Their job is to select, evaluate and approve fitting compensation for the chief executive officer of the company.
He is also responsible for evaluating the attractiveness and pay dividends, recommend stock splits, see through the company’s financial statements, and to decide on either recommending or discouraging acquisitions and mergers. It is the board of director’s responsibility to primarily protect the shareholders’ assets and to make sure that these people receive a decent return of their investments and not the opposite sentiment of protecting the company and its employees first.
The board of directors could be made up of men and women who have been elected by the company’s shareholders for multiple-year terms. There are companies that follow a rotating system so only a few of the directors are up for election each year. It is even much harder to opt for a complete board change to take place because of hostile takeover. Often, the characteristics of directors are that they a) have a vested interest in the company; b) they occupy a higher place in the company or c) they are not affiliated with the company but are well known for their business abilities. The number of editors for each company may not be fixed and thus may vary. Some companies may opt to have 12, 8 or any number of boards of directors. In some countries like the United States, at least fifty percent of the directors should be able to meet certain requirements like requirements of “independence” which means that they are not affiliated by other companies.
Responsibilities of the board of directors include establishing an audit and compensation committees. The audit committee is in charge of ensuring the accuracy of the company’s financial statements and reports. The audit committee should use a fair and reasonable estimate. The board members are the one to choose, hire and work with the chosen auditing firm which actually makes the auditing possible. The compensation committee on the other hand sets base compensation, stock option awards and bonuses for the executives in the company even like the chief executive officer.

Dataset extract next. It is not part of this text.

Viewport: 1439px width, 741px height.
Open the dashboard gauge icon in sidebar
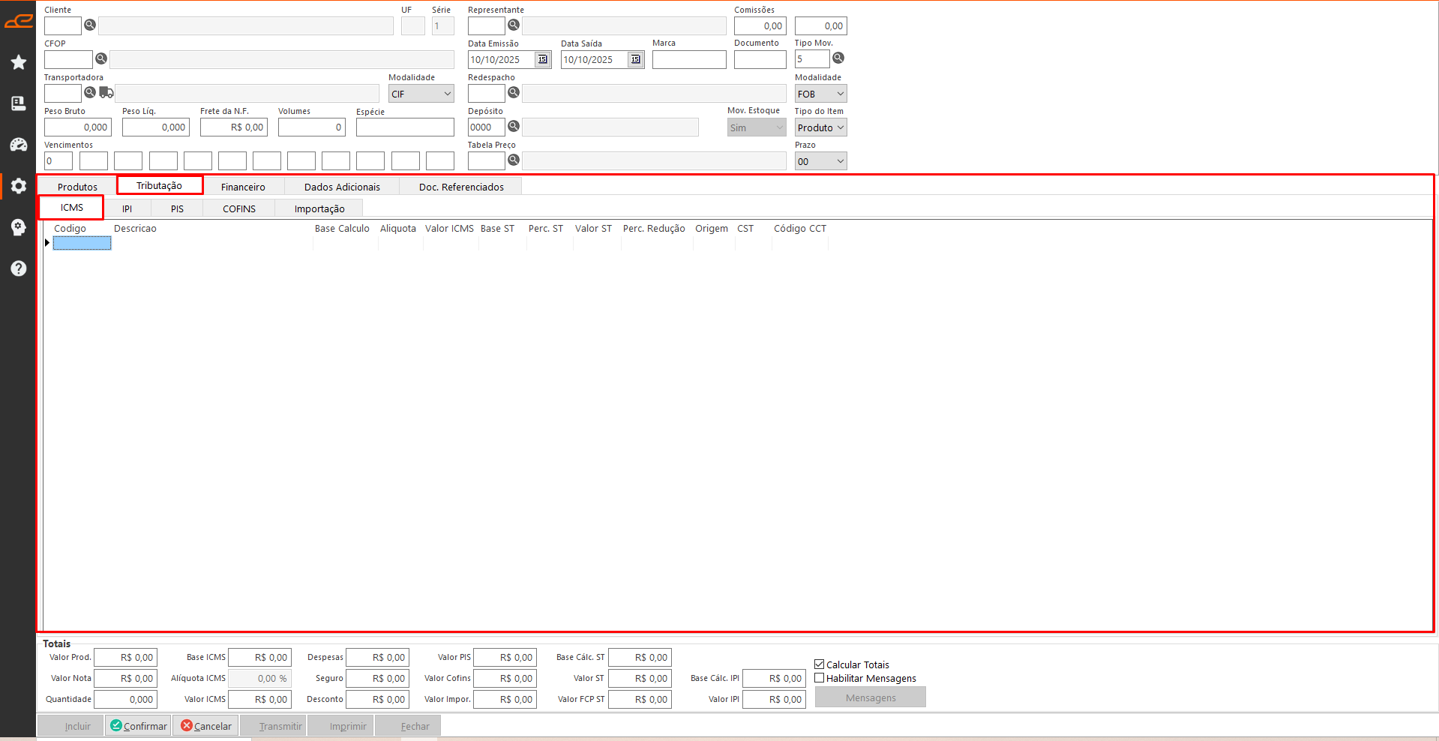click(19, 145)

Up to date, the board of directors has faced difficulties for allowing executive salaries to rise on unjustifiably ridiculous levels.
As payment for their services, the corporate directors are paid with a yearly salary, compensation for every meeting they have gone through, and other benefits. Directorship fees vary from company to company where other companies could pay as much as $46500 as their annual retainer, $2500 as an additional annual retainer.
The effectiveness of the board of directors largely depends on the ownership of a corporation. In companies run by a single shareholder, the individual investor can efficiently control the company. The problems of the board of directors are appealed through the controlling shareholder. In other companies where there is no controlling shareholder that exists, the directors would still have to act as if a person did exist.